The Subway HR Team•Shelton, CT

1d•Onsite

About The Position

Subway is on a mission to build a world-class digital platform that serves millions of guests and thousands of franchise locations globally. The Senior Software Engineer, Identity & APIs is a key technical contributor on the team responsible for how guests authenticate and interact with Subway’s digital ecosystem. You’ll own and evolve Subway’s Customer Identity platform — built on AWS Cognito — delivering secure, seamless login experiences including passwordless authentication and social sign-on across Mobile App, Web, and Kiosk. You’ll bring deep expertise in security engineering and data privacy compliance, ensuring Subway’s identity infrastructure meets CCPA, GDPR, and global regulatory standards.
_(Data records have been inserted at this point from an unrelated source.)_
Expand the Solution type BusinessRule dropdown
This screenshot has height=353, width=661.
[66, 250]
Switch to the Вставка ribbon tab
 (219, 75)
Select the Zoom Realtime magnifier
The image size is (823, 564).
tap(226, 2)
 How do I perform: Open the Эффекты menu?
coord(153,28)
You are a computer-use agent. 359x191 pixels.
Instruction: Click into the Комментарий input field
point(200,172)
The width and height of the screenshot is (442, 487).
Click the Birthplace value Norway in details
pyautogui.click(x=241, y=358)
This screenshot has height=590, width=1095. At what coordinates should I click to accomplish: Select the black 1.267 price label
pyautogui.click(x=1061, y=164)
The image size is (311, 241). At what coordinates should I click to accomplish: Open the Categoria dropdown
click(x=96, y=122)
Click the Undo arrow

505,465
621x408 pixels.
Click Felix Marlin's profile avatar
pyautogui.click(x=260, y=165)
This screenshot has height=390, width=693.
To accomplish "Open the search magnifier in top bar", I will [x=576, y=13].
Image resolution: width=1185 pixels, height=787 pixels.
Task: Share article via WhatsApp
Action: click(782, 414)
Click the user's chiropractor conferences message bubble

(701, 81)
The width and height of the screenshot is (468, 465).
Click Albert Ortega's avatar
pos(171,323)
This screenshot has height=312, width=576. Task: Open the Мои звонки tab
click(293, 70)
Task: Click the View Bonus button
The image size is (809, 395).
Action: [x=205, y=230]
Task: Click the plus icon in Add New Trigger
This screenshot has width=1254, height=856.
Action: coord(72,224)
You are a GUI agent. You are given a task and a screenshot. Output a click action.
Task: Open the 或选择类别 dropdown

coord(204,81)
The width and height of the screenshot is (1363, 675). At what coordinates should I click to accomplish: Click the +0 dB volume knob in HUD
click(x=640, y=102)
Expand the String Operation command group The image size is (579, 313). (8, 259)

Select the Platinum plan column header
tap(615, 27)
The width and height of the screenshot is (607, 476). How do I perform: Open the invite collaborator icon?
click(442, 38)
AI-assisted development is a core part of how our team works.

Requirements

5 or more years of hands-on production software development experience.
Demonstrated experience designing and operating Customer Identity platforms — AWS Cognito strongly preferred.
Hands-on experience implementing passwordless authentication (magic links, passkeys/WebAuthn, OTP) and social sign-on (OAuth 2.0 / OIDC with Google, Apple).
Deep knowledge of identity and authentication standards: OAuth 2.0, OpenID Connect, SAML, JWT, and session management best practices.
Proven expertise in security engineering: threat modeling, secure SDLC, OWASP Top 10, and identity attack mitigations.
Hands-on experience with data privacy compliance — CCPA and GDPR at minimum.
Strong proficiency in one or more of: JavaScript/TypeScript (Node.js), Java, or C#.
Proficiency with AI-assisted development tools (GitHub Copilot, Claude, or equivalent).
Bachelor’s degree or higher in Computer Science, Software Engineering, or a related field (or equivalent practical experience).

Responsibilities

Own the design, development, and operation of Subway’s Customer Identity platform — built on AWS Cognito — supporting passwordless authentication, social sign-on (Google, Apple), and traditional credential flows across Mobile App, Web, and Kiosk channels.
Enforce security best practices and data privacy compliance (CCPA, GDPR, and evolving global regulations) across all identity and API surfaces. Conduct security design reviews, threat modeling, and privacy-by-design assessments.
Design, develop, and document APIs and middleware integrations that connect identity services with Subway’s front-end applications and back-end systems.
Leverage AI-assisted development tools (GitHub Copilot, Claude, and similar) as a core part of daily engineering work. Champion AI tooling adoption across the team.
Collaborate with product, legal, and security stakeholders to translate regulatory requirements and business needs into scalable, compliant identity architecture.
Conduct code reviews with a security and privacy lens; provide mentorship to peers on identity patterns and secure coding standards.